Chief Financial Ombudsman Natalie Ceeney has now added fuel to that fire by saying that while it is understandable for individuals to question whether they had a PPI policy, the FOS is “seeing consumers being very badly misled by claims management companies” and if a customer who had never bought PPI pays an upfront fee to a CMC that means the customers “are worse off than if they had done nothing”.

The FOS urges the CMCs to check the position before a compliant is referred to the FOS.  

So is life getting harder for the CMCs, is their life blood being drained away?  

Some financial institutions have offered compensation without the need for customers to complain about PPI. Others continue with their campaigns to encourage customers to complain without falling for the tender mercies of the CMC that certainly will (in circumstances in which some CMCs charge fees of as much as 40% of any compensation paid to the customer) leave the customer better off.  

And the FOS is at pains to publicise that it is a free service for consumers and that its procedures are designed to be simple for consumers to use (without the need for a CMC).  

In a welcome development the FOS’ has issued a veiled threat to the CMCs in the Annual Review; “if a [CMC] appears to be acting unreasonably, we refer these matters to the relevant regulator”.  

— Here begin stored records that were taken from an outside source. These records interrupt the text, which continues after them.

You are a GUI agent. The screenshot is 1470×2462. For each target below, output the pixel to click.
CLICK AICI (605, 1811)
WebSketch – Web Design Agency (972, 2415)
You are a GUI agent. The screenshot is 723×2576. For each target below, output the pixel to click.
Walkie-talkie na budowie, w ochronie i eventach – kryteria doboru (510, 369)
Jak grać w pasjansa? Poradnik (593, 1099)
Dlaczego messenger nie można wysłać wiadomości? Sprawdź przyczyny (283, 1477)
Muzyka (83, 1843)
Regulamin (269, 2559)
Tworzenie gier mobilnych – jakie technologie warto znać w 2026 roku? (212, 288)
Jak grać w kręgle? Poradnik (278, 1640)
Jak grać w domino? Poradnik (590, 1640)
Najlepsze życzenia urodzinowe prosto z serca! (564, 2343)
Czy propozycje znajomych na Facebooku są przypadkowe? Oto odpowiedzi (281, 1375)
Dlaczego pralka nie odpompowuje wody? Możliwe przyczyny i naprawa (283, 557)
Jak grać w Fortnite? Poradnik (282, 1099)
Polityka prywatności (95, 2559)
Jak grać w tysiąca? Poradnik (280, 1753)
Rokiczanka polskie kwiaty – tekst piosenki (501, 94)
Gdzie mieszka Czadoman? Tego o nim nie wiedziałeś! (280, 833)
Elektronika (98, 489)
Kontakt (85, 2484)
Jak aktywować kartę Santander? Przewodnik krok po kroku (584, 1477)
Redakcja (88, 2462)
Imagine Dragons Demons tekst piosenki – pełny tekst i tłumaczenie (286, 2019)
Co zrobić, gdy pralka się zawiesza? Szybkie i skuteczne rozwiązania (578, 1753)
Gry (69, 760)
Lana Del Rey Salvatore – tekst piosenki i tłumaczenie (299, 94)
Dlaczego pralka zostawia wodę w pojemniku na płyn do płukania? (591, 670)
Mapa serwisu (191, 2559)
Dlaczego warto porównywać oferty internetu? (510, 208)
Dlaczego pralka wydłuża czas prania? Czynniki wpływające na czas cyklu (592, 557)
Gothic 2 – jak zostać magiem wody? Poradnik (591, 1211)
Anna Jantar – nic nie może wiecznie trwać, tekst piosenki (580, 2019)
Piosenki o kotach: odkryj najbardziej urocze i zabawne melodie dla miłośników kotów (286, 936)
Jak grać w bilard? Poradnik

And it now looks as if life could be about to get harder for CMCs who are guilty of improper conduct.  

The Ministry of Justice, the CMC’s regulator, announced at the end of March that it had launched an investigation into CMCs, following a surge of complaints, an investigation that could lead to some CMCs losing their licences. Some commentators have criticised the MoJ as a “toothless tiger” so it will very much be a case of watch this space as the MoJ seeks to prove its critics wrong.  

But it could also be a case of these various strands coming together to bring about a decrease in the number of PPI complaints to the FOS and driving the CMC gravy train into the buffers.